Being aware that what one thinks is truth, may not be necessarily the truth, because everyone views life situations through their own personal and unique life filters. Self awareness of the story a parent is telling themselves of the present situation is the beginning to shift. Often stories are the result of taking things personal or fear of an undesired outcome. Understanding the story can be muted, edited or changed is in the power of the story teller. Parent are the story tellers. Although life may not be as personal as we think it is, we are more responsible than we think we are, for how we experience life.
The discipline of Acceptance has the power to dramatically change how a parent feels in the moment. Acceptance is only as easy or hard as parent believes it is. Often acceptance means different things to different people. Acceptance is when you can accept the moment as it is, not wanting it to be like it was in the past or wanting it to be different in the future than it is now. Judgements and labels can be the blocks to acceptance and letting things go. Wanting what is best for their kids is not wrong but when an outcome is linked to their own self esteem or value as a parent, it is a recipe for dysfunction. Adopting an attitude of trust over fear can be very effective in practicing acceptance. “Trust the process”, can be a helpful affirmation to consider adopting.

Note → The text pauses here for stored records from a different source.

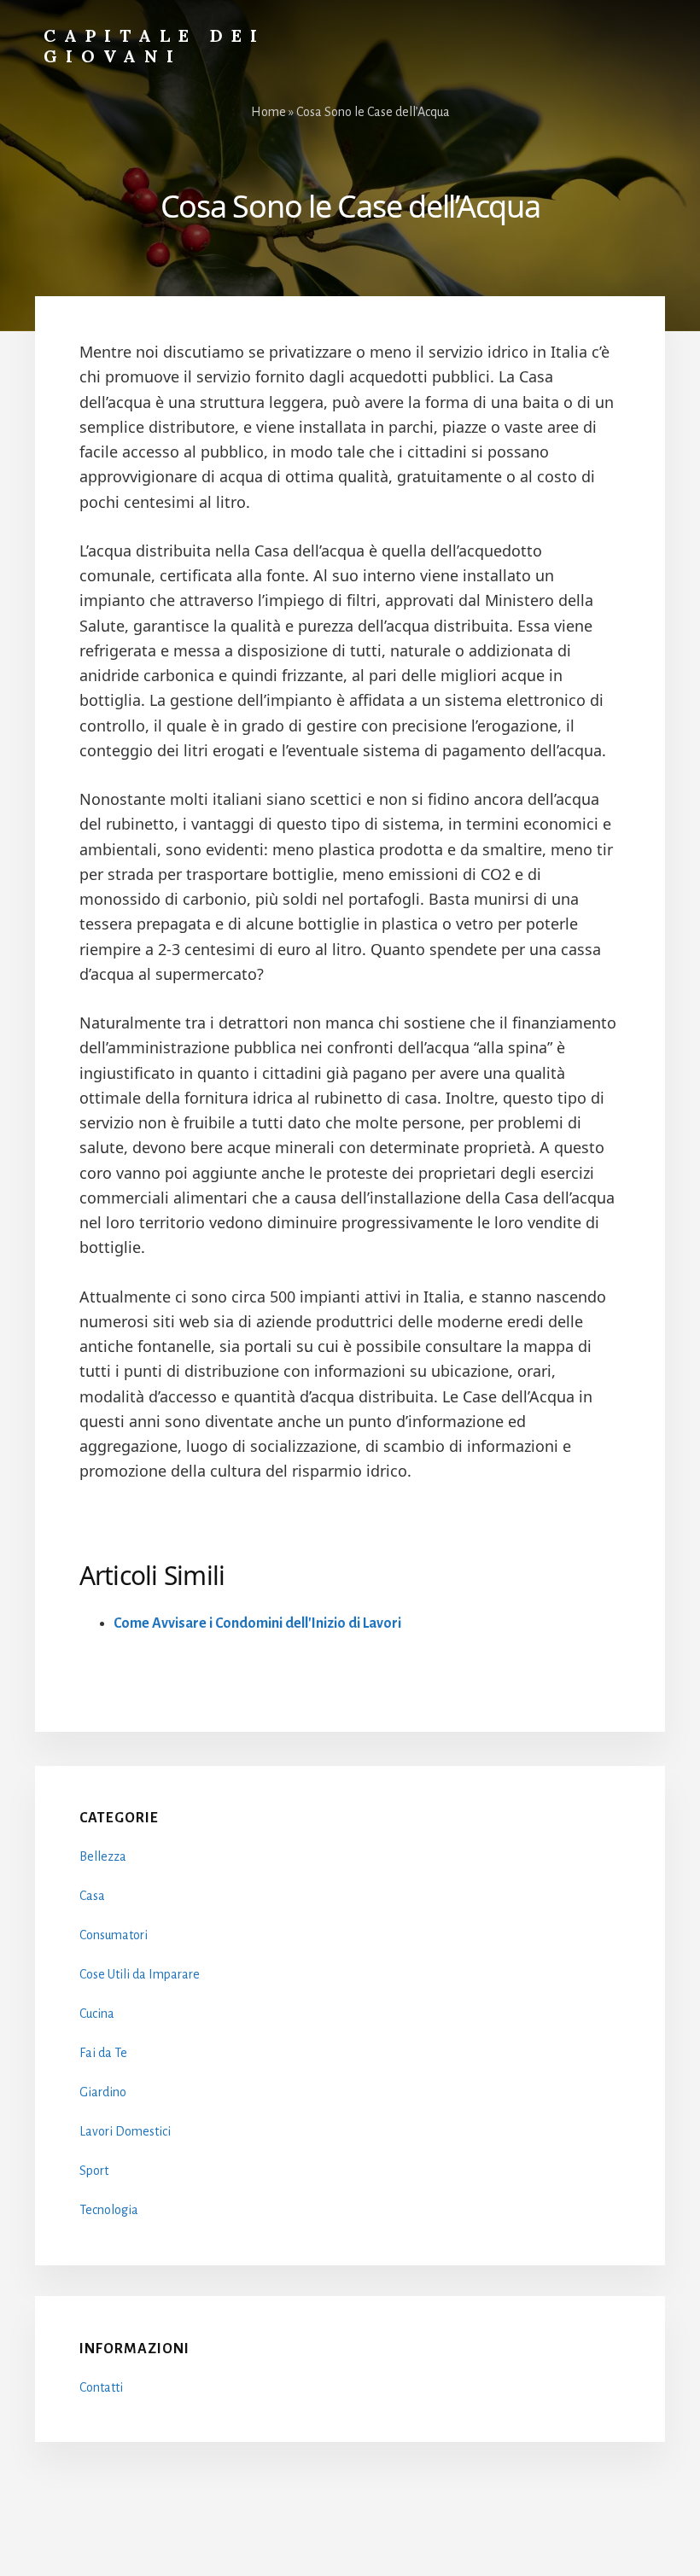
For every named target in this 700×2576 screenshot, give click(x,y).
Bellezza (102, 1856)
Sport (93, 2170)
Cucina (96, 2013)
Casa (92, 1896)
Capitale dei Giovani (154, 46)
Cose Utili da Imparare (139, 1974)
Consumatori (113, 1935)
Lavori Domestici (125, 2131)
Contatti (101, 2387)
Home (268, 112)
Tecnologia (108, 2210)
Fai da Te (103, 2053)
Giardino (102, 2092)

The discipline of Conscious Choice making is exactly that, a choice made in the moment with conscious awareness. When a parent can be aware of their surroundings, feelings and accept those things that are not in their control than they can step into their power and make a conscious choice. When a parent can choose to be in the present moment and speak their truth in a meaningful manner, they will be able to role model what an effective and mindful hockey parent looks like and sounds like. The results will be a more enjoyable hockey experience for everyone at the rink and a deeper more enriching hockey experience for their kids.